• **Consigne 1**
Répondez aux questions suivantes à partir du texte sur le bouton-pression :
(a) Qui a déposé un brevet en 1886, et dans quelle ville cette personne était-elle installée ?
(b) En quelle année et dans quelle ville la société Waldes a spol. a-t-elle été fondée ?
(c) Quelle est la nationalité de celui qui a eu le tout premier l'idée de ce système de fermeture ?
• **Consigne 2**
Dressez la liste de toutes les personnes nommées dans le texte sur le bouton-pression.

• **Extrait du texte**
Le roi du bouton-pression
Si le bouton-pression n’est pas à proprement parler une invention tchèque, la machine qui a permis sa production industrielle, elle, l’est bien. La diffusion de ce petit bouton si pratique dans le monde dans la première moitié du XXe siècle doit beaucoup à un homme, Jindřich Waldes, « le roi du bouton », comme nous vous proposons de le découvrir dans ce nouvel épisode de la série « Czech Made » consacrée aux grandes (et petites) inventions et aux marques tchèques.
Cette émission a beau être diffusée sur Radio Prague International, affirmer que les Tchèques ont « boutonné » le monde entier serait très certainement un poil exagéré. Néanmoins, c’est bien une invention tchèque qui, au début du XXe siècle, a peu à peu permis de faire du bouton-pression un objet courant de nos vies quotidiennes, et ce bien partout dans le monde. Depuis, ce système de fermeture composé de deux petits disques en métal ou en plastique qui « se cliquent » et s’engagent ainsi l’un dans l’autre par pression se trouve partout : sur nos vestes, nos pantalons, nos chemises, nos sacs, nos porte-monnaie, parfois même sur certaines chaussures.
Désigné le plus souvent comme « patentka » en tchèque, mais aussi comme « druk » ou encore « stiskací knoflík », le bouton-pression en tant que tel n’est donc pas une invention tchèque. Un mécanicien-ajusteur français, du nom d’Albert-Pierre Raymond, installé à Grenoble, a ainsi déposé un brevet en 1886. A l’époque, ce nouveau type de bouton à rivet a d’abord permis de régler le problème de la fermeture des gants des femmes, qui remontaient alors jusqu’aux épaules et devaient être lacés. Pas très pratique, comme on peut l’imaginer…
Avant cela, un premier brevet avait également été déposé par l’Allemand Heribert Bauer, spécialiste, lui, du pantalon et des sous-vêtements pour hommes. Mais le tout premier à avoir eu l’idée de ce système de fermeture simple et efficace a été le Danois Bertel Sanders, et ce au début du XIXe siècle.
Les Tchèques, eux, sont donc à l’origine de la machine qui a permis une production à grande échelle du bouton-pression. Plus précisément deux hommes : l’homme d’affaires Jindřich Waldes et le mécanicien Hynek Puc. En 1902, les deux compères fondent d’abord à Prague la société Waldes a spol., puis, un an plus tard, Hynek Puc met au point un montage automatique qui supplée la main-d’œuvre de plusieurs ouvrières textiles.

• **Extrait de données**
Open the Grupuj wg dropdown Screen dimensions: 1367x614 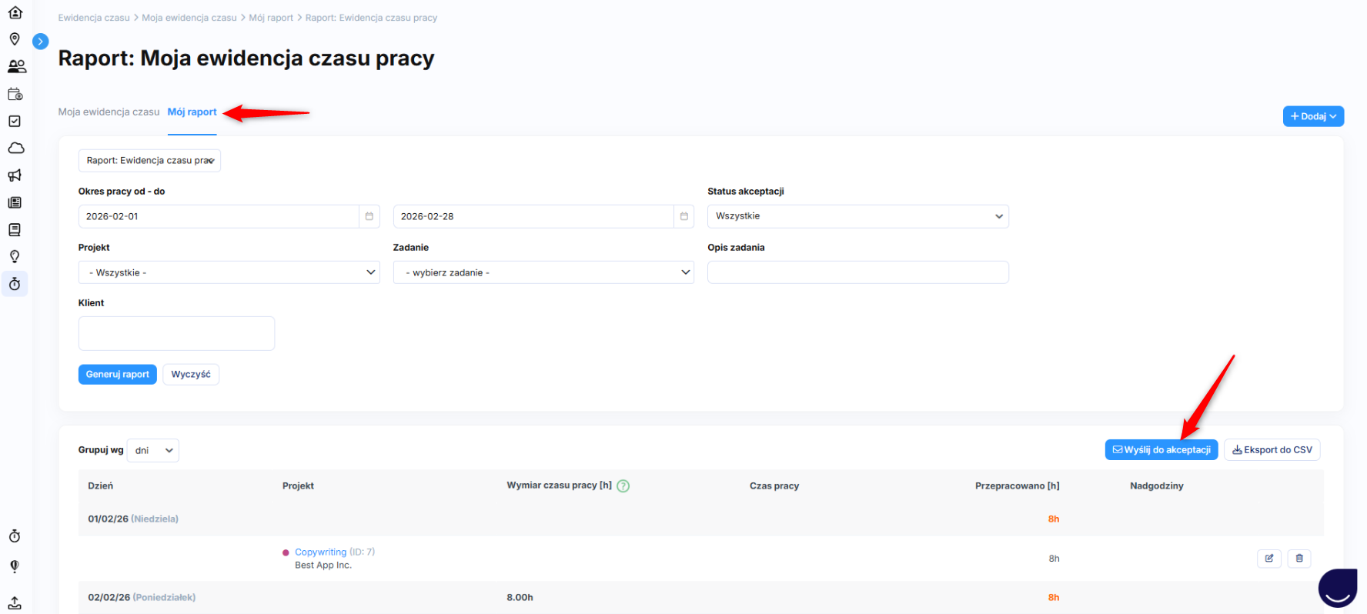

• **Solution complète 1**
(a) Albert-Pierre Raymond, un mécanicien-ajusteur français installé à Grenoble.
(b) En 1902, à Prague.
(c) Il est danois (Bertel Sanders).

• **Solution complète 2**
Jindřich Waldes
Albert-Pierre Raymond
Heribert Bauer
Bertel Sanders
Hynek Puc